Look through the data below, and copy each line that carries the word "Click".

**Dataset content**
/---

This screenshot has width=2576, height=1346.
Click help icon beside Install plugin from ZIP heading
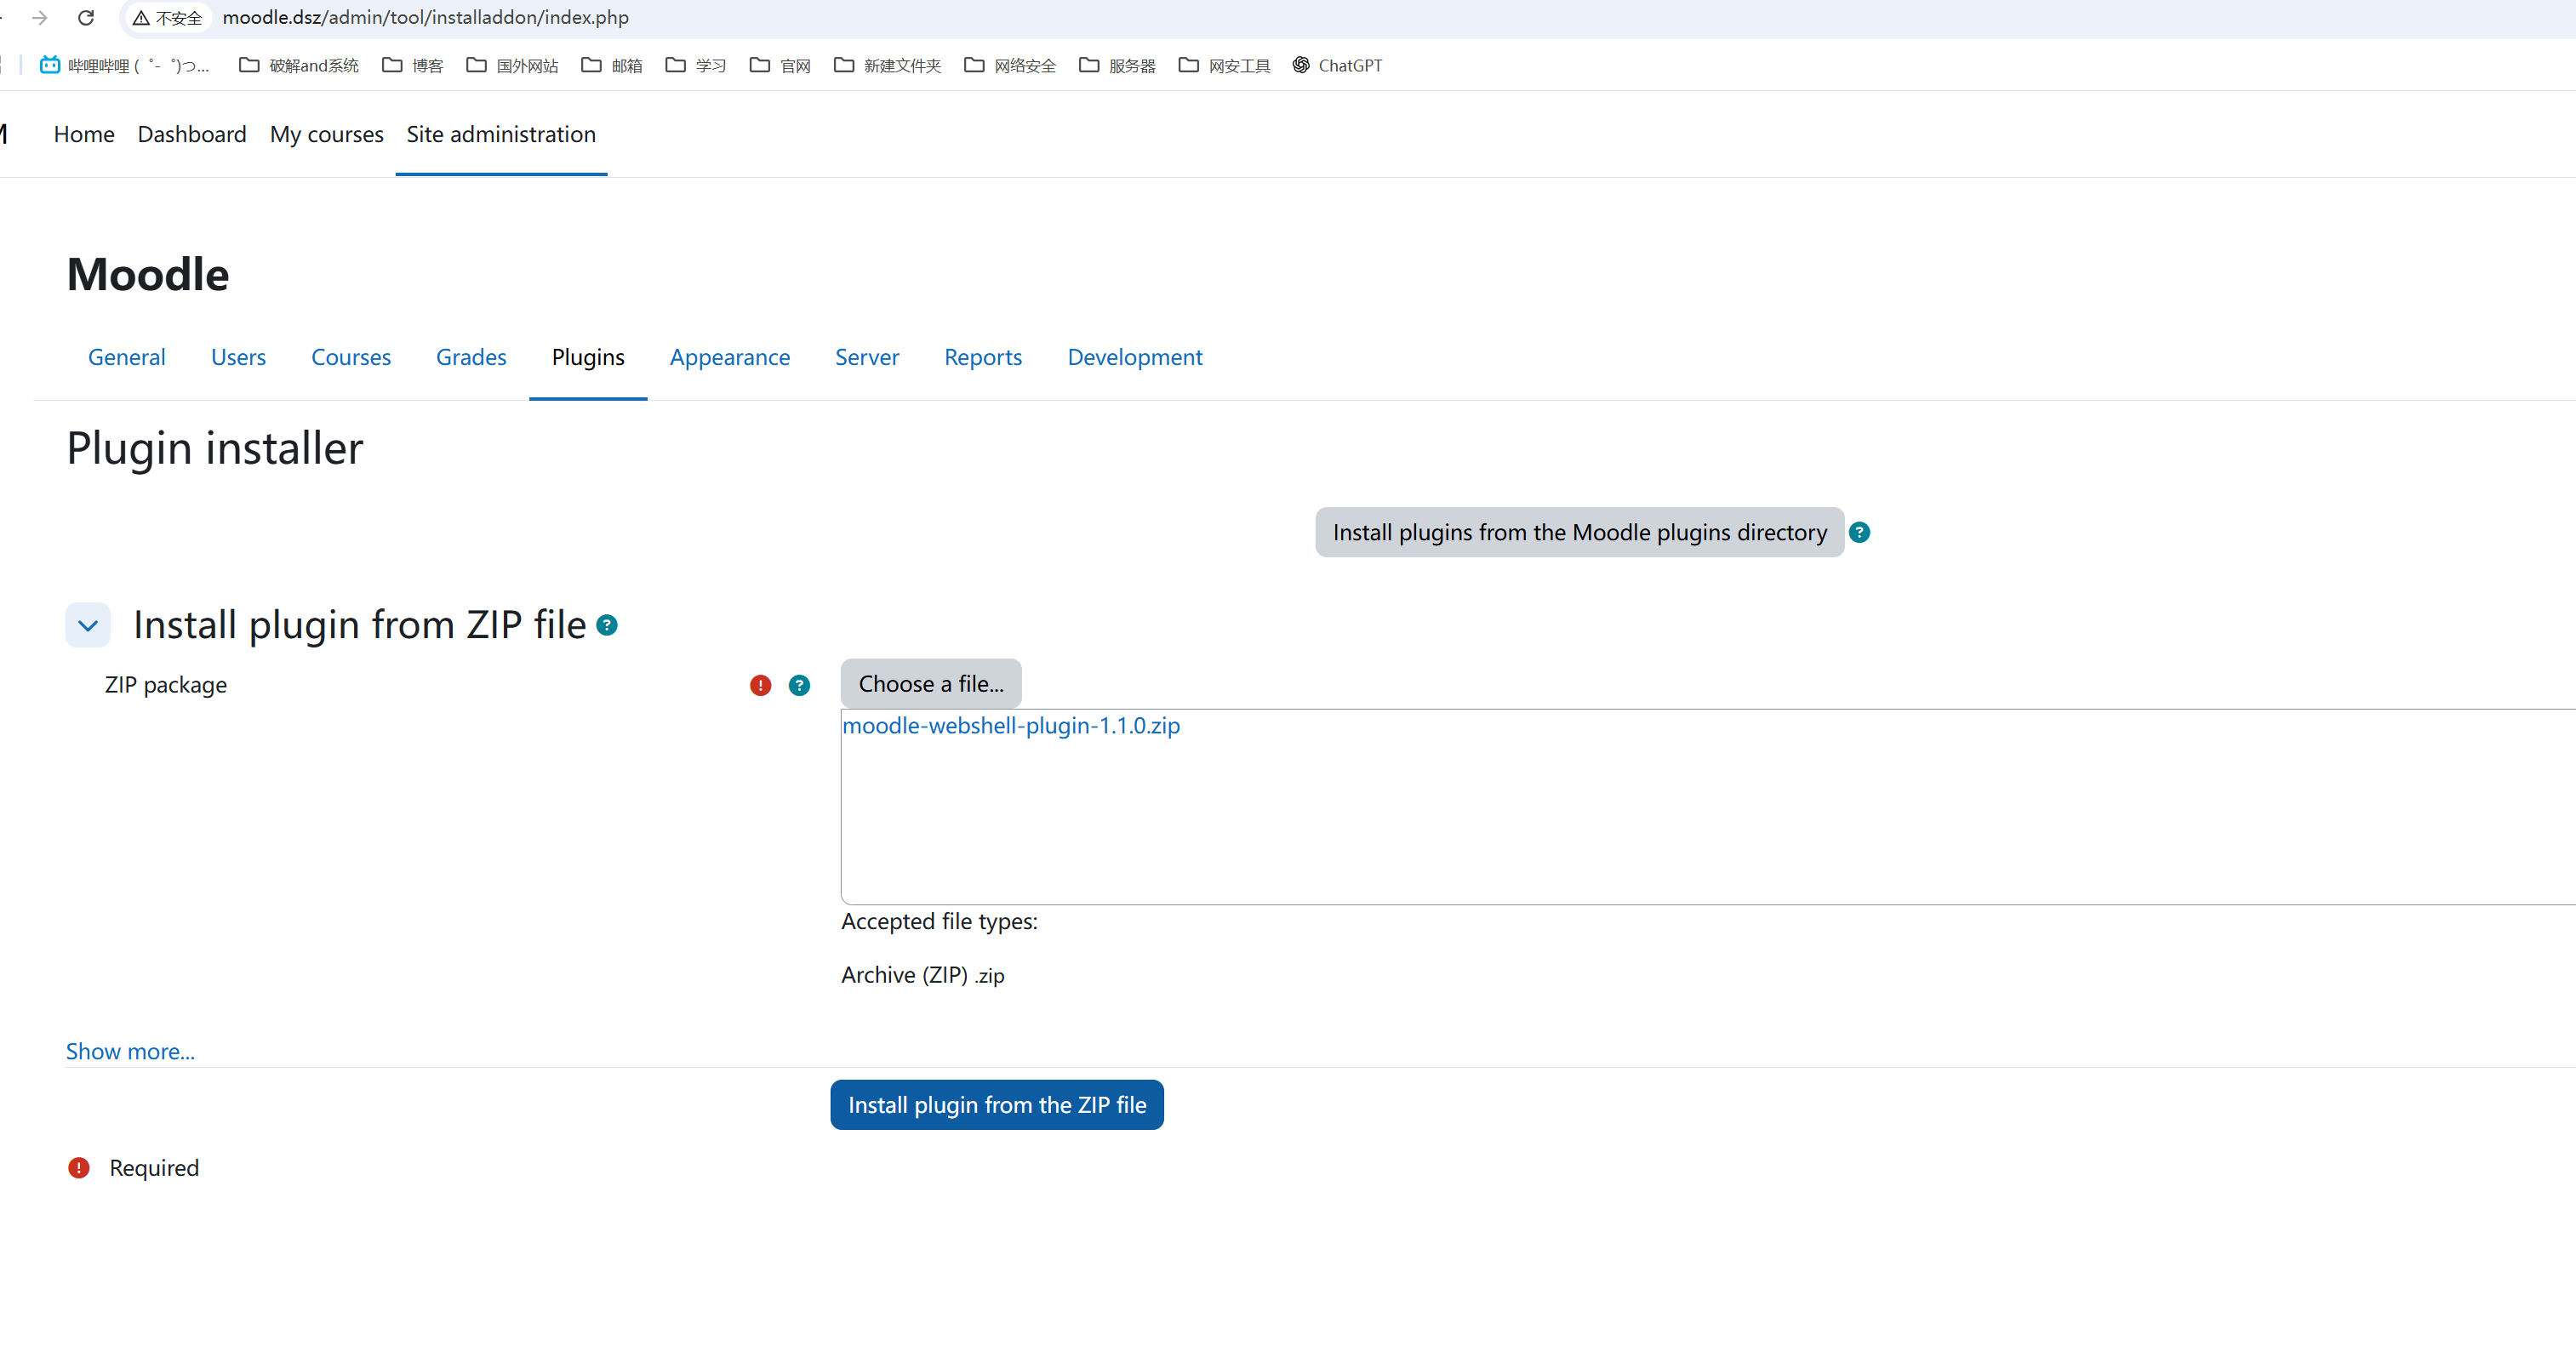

\---
/---

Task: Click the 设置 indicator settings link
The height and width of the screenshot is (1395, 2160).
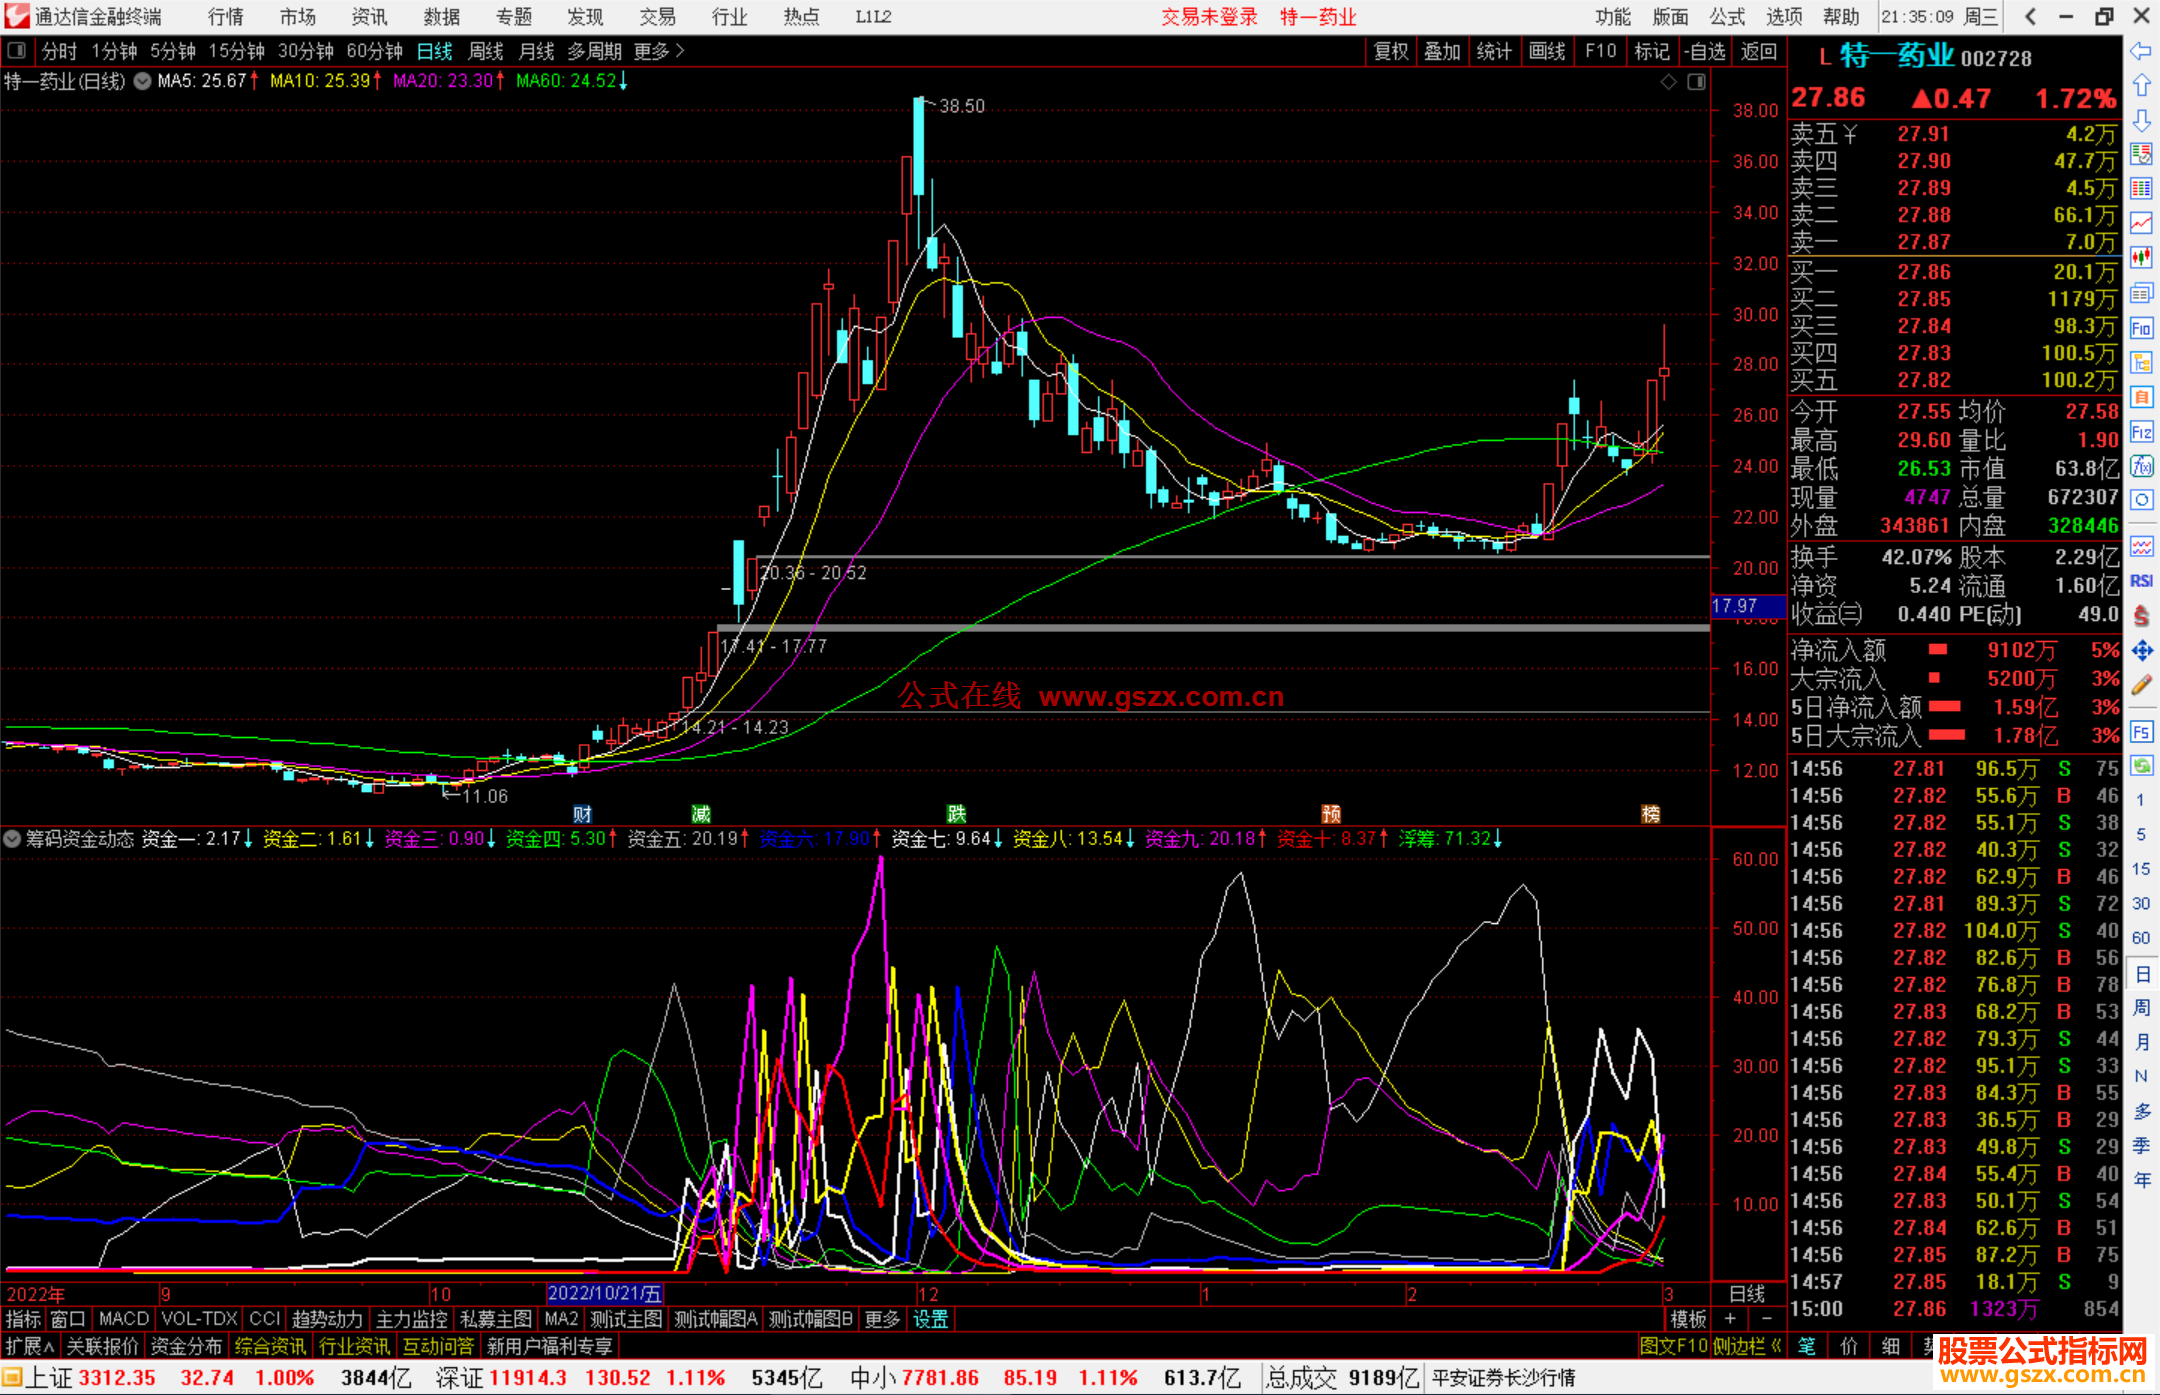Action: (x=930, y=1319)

\---

**Task answer**
Click help icon beside Install plugin from ZIP heading
Task: Click the 设置 indicator settings link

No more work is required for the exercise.